- Source information:

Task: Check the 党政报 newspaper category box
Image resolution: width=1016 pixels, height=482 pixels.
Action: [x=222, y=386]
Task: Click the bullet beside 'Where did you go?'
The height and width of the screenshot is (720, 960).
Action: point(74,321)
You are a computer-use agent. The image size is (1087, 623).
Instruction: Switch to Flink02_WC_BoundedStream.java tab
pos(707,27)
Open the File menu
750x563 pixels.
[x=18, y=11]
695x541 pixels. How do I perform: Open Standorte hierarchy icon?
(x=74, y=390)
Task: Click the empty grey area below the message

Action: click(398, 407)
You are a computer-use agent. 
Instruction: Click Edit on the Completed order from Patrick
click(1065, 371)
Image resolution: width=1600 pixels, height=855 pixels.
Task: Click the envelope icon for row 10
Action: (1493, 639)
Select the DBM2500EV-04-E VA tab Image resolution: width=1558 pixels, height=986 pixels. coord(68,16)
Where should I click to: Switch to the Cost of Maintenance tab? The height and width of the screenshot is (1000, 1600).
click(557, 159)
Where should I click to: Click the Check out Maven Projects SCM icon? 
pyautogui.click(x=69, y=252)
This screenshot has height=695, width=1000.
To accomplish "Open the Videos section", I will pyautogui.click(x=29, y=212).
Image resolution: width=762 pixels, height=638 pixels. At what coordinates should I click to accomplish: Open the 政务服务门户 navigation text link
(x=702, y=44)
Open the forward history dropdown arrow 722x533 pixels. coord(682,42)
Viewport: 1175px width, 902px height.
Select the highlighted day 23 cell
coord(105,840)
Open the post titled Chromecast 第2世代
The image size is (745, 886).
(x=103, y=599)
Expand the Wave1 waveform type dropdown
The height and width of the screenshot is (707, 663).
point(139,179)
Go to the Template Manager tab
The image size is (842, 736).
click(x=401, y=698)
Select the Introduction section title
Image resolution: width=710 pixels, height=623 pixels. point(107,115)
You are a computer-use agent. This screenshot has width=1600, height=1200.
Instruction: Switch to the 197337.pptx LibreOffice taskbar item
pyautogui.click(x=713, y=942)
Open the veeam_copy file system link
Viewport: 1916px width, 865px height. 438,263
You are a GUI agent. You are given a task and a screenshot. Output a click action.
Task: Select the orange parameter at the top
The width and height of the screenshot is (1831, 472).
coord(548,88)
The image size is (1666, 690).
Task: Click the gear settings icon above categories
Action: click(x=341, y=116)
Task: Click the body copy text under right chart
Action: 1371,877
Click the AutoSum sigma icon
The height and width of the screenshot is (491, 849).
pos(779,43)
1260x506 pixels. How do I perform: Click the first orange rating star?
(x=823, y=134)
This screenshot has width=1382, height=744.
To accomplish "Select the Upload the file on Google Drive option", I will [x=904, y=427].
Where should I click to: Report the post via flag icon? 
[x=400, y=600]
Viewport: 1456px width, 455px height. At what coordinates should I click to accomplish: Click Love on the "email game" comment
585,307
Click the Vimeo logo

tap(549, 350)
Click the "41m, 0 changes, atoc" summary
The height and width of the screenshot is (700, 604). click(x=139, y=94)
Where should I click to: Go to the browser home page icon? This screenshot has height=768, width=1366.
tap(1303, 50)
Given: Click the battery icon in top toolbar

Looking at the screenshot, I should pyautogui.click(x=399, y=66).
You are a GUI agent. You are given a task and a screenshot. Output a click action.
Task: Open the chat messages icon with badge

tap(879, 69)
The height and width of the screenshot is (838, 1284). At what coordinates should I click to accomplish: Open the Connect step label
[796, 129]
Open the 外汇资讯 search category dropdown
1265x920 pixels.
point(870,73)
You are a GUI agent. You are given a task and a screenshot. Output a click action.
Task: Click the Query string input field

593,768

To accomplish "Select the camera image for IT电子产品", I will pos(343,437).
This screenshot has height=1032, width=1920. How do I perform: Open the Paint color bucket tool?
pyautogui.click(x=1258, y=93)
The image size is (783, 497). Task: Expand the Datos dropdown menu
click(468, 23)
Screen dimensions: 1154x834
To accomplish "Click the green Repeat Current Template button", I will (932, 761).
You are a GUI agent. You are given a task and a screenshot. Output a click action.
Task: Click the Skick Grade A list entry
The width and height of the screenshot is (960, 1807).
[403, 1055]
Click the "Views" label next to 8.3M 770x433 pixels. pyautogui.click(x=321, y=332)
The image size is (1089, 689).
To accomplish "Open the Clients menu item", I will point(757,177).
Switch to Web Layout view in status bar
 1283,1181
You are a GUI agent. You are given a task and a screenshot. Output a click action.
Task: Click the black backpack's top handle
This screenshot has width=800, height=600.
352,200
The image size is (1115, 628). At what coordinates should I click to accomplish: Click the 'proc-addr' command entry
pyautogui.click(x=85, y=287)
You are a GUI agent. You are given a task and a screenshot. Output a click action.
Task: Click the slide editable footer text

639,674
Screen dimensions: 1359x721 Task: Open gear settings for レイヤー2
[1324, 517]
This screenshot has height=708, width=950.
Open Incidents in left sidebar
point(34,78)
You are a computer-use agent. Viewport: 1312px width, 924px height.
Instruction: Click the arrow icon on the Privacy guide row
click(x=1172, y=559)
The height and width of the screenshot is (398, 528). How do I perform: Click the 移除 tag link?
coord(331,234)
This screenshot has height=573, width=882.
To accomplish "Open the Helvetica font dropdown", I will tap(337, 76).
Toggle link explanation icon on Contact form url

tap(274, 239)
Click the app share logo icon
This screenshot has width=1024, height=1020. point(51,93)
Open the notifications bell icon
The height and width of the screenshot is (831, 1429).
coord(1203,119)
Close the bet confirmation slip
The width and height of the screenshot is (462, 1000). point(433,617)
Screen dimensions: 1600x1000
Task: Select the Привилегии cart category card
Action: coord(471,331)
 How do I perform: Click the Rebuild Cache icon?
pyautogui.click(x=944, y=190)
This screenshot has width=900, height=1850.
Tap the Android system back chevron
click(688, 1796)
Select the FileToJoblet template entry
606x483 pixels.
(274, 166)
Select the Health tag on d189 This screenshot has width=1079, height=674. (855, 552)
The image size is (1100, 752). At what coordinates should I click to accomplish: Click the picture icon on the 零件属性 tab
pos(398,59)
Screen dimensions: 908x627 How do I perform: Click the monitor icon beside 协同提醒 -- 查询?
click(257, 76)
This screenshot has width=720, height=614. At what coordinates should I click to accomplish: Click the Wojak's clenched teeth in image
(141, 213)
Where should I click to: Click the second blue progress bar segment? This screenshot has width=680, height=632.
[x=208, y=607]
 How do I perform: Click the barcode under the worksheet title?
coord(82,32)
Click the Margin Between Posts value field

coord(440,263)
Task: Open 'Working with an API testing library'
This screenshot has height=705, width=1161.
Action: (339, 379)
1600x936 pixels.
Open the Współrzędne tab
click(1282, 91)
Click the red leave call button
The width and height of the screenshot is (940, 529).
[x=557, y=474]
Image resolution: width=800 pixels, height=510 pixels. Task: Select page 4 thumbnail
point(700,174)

- What you are asked to do: Copy the data word for word.

- Exercise answer:
Task: Check the 党政报 newspaper category box
Image resolution: width=1016 pixels, height=482 pixels.
Action: [x=222, y=386]
Task: Click the bullet beside 'Where did you go?'
The height and width of the screenshot is (720, 960).
Action: point(74,321)
You are a computer-use agent. The image size is (1087, 623).
Instruction: Switch to Flink02_WC_BoundedStream.java tab
pos(707,27)
Open the File menu
750x563 pixels.
[x=18, y=11]
695x541 pixels. How do I perform: Open Standorte hierarchy icon?
(x=74, y=390)
Task: Click the empty grey area below the message

Action: click(398, 407)
You are a computer-use agent. 
Instruction: Click Edit on the Completed order from Patrick
click(1065, 371)
Image resolution: width=1600 pixels, height=855 pixels.
Task: Click the envelope icon for row 10
Action: (1493, 639)
Select the DBM2500EV-04-E VA tab Image resolution: width=1558 pixels, height=986 pixels. coord(68,16)
Where should I click to: Switch to the Cost of Maintenance tab? The height and width of the screenshot is (1000, 1600).
click(557, 159)
Where should I click to: Click the Check out Maven Projects SCM icon? 
pyautogui.click(x=69, y=252)
This screenshot has height=695, width=1000.
To accomplish "Open the Videos section", I will pyautogui.click(x=29, y=212).
Image resolution: width=762 pixels, height=638 pixels. At what coordinates should I click to accomplish: Open the 政务服务门户 navigation text link
(x=702, y=44)
Open the forward history dropdown arrow 722x533 pixels. coord(682,42)
Viewport: 1175px width, 902px height.
Select the highlighted day 23 cell
coord(105,840)
Open the post titled Chromecast 第2世代
The image size is (745, 886).
(x=103, y=599)
Expand the Wave1 waveform type dropdown
The height and width of the screenshot is (707, 663).
point(139,179)
Go to the Template Manager tab
The image size is (842, 736).
click(x=401, y=698)
Select the Introduction section title
Image resolution: width=710 pixels, height=623 pixels. point(107,115)
You are a computer-use agent. This screenshot has width=1600, height=1200.
Instruction: Switch to the 197337.pptx LibreOffice taskbar item
pyautogui.click(x=713, y=942)
Open the veeam_copy file system link
Viewport: 1916px width, 865px height. 438,263
You are a GUI agent. You are given a task and a screenshot. Output a click action.
Task: Select the orange parameter at the top
The width and height of the screenshot is (1831, 472).
coord(548,88)
The image size is (1666, 690).
Task: Click the gear settings icon above categories
Action: click(x=341, y=116)
Task: Click the body copy text under right chart
Action: 1371,877
Click the AutoSum sigma icon
The height and width of the screenshot is (491, 849).
pos(779,43)
1260x506 pixels. How do I perform: Click the first orange rating star?
(x=823, y=134)
This screenshot has width=1382, height=744.
To accomplish "Select the Upload the file on Google Drive option", I will [x=904, y=427].
Where should I click to: Report the post via flag icon? 
[x=400, y=600]
Viewport: 1456px width, 455px height. At what coordinates should I click to accomplish: Click Love on the "email game" comment
585,307
Click the Vimeo logo

tap(549, 350)
Click the "41m, 0 changes, atoc" summary
The height and width of the screenshot is (700, 604). click(x=139, y=94)
Where should I click to: Go to the browser home page icon? This screenshot has height=768, width=1366.
tap(1303, 50)
Given: Click the battery icon in top toolbar

Looking at the screenshot, I should pyautogui.click(x=399, y=66).
You are a GUI agent. You are given a task and a screenshot. Output a click action.
Task: Open the chat messages icon with badge

tap(879, 69)
The height and width of the screenshot is (838, 1284). At what coordinates should I click to accomplish: Open the Connect step label
[796, 129]
Open the 外汇资讯 search category dropdown
1265x920 pixels.
point(870,73)
You are a GUI agent. You are given a task and a screenshot. Output a click action.
Task: Click the Query string input field

593,768

To accomplish "Select the camera image for IT电子产品", I will pos(343,437).
This screenshot has height=1032, width=1920. How do I perform: Open the Paint color bucket tool?
pyautogui.click(x=1258, y=93)
The image size is (783, 497). Task: Expand the Datos dropdown menu
click(468, 23)
Screen dimensions: 1154x834
To accomplish "Click the green Repeat Current Template button", I will (932, 761).
You are a GUI agent. You are given a task and a screenshot. Output a click action.
Task: Click the Skick Grade A list entry
The width and height of the screenshot is (960, 1807).
[403, 1055]
Click the "Views" label next to 8.3M 770x433 pixels. pyautogui.click(x=321, y=332)
The image size is (1089, 689).
To accomplish "Open the Clients menu item", I will point(757,177).
Switch to Web Layout view in status bar
 1283,1181
You are a GUI agent. You are given a task and a screenshot. Output a click action.
Task: Click the black backpack's top handle
This screenshot has width=800, height=600.
352,200
The image size is (1115, 628). At what coordinates should I click to accomplish: Click the 'proc-addr' command entry
pyautogui.click(x=85, y=287)
You are a GUI agent. You are given a task and a screenshot. Output a click action.
Task: Click the slide editable footer text

639,674
Screen dimensions: 1359x721 Task: Open gear settings for レイヤー2
[1324, 517]
This screenshot has height=708, width=950.
Open Incidents in left sidebar
point(34,78)
You are a computer-use agent. Viewport: 1312px width, 924px height.
Instruction: Click the arrow icon on the Privacy guide row
click(x=1172, y=559)
The height and width of the screenshot is (398, 528). How do I perform: Click the 移除 tag link?
coord(331,234)
This screenshot has height=573, width=882.
To accomplish "Open the Helvetica font dropdown", I will tap(337, 76).
Toggle link explanation icon on Contact form url

tap(274, 239)
Click the app share logo icon
This screenshot has width=1024, height=1020. point(51,93)
Open the notifications bell icon
The height and width of the screenshot is (831, 1429).
coord(1203,119)
Close the bet confirmation slip
The width and height of the screenshot is (462, 1000). point(433,617)
Screen dimensions: 1600x1000
Task: Select the Привилегии cart category card
Action: coord(471,331)
 How do I perform: Click the Rebuild Cache icon?
pyautogui.click(x=944, y=190)
This screenshot has width=900, height=1850.
Tap the Android system back chevron
click(688, 1796)
Select the FileToJoblet template entry
606x483 pixels.
(274, 166)
Select the Health tag on d189 This screenshot has width=1079, height=674. (855, 552)
The image size is (1100, 752). At what coordinates should I click to accomplish: Click the picture icon on the 零件属性 tab
pos(398,59)
Screen dimensions: 908x627 How do I perform: Click the monitor icon beside 协同提醒 -- 查询?
click(257, 76)
This screenshot has width=720, height=614. At what coordinates should I click to accomplish: Click the Wojak's clenched teeth in image
(141, 213)
Where should I click to: Click the second blue progress bar segment? This screenshot has width=680, height=632.
[x=208, y=607]
 How do I perform: Click the barcode under the worksheet title?
coord(82,32)
Click the Margin Between Posts value field

coord(440,263)
Task: Open 'Working with an API testing library'
This screenshot has height=705, width=1161.
Action: (339, 379)
1600x936 pixels.
Open the Współrzędne tab
click(1282, 91)
Click the red leave call button
The width and height of the screenshot is (940, 529).
[x=557, y=474]
Image resolution: width=800 pixels, height=510 pixels. Task: Select page 4 thumbnail
point(700,174)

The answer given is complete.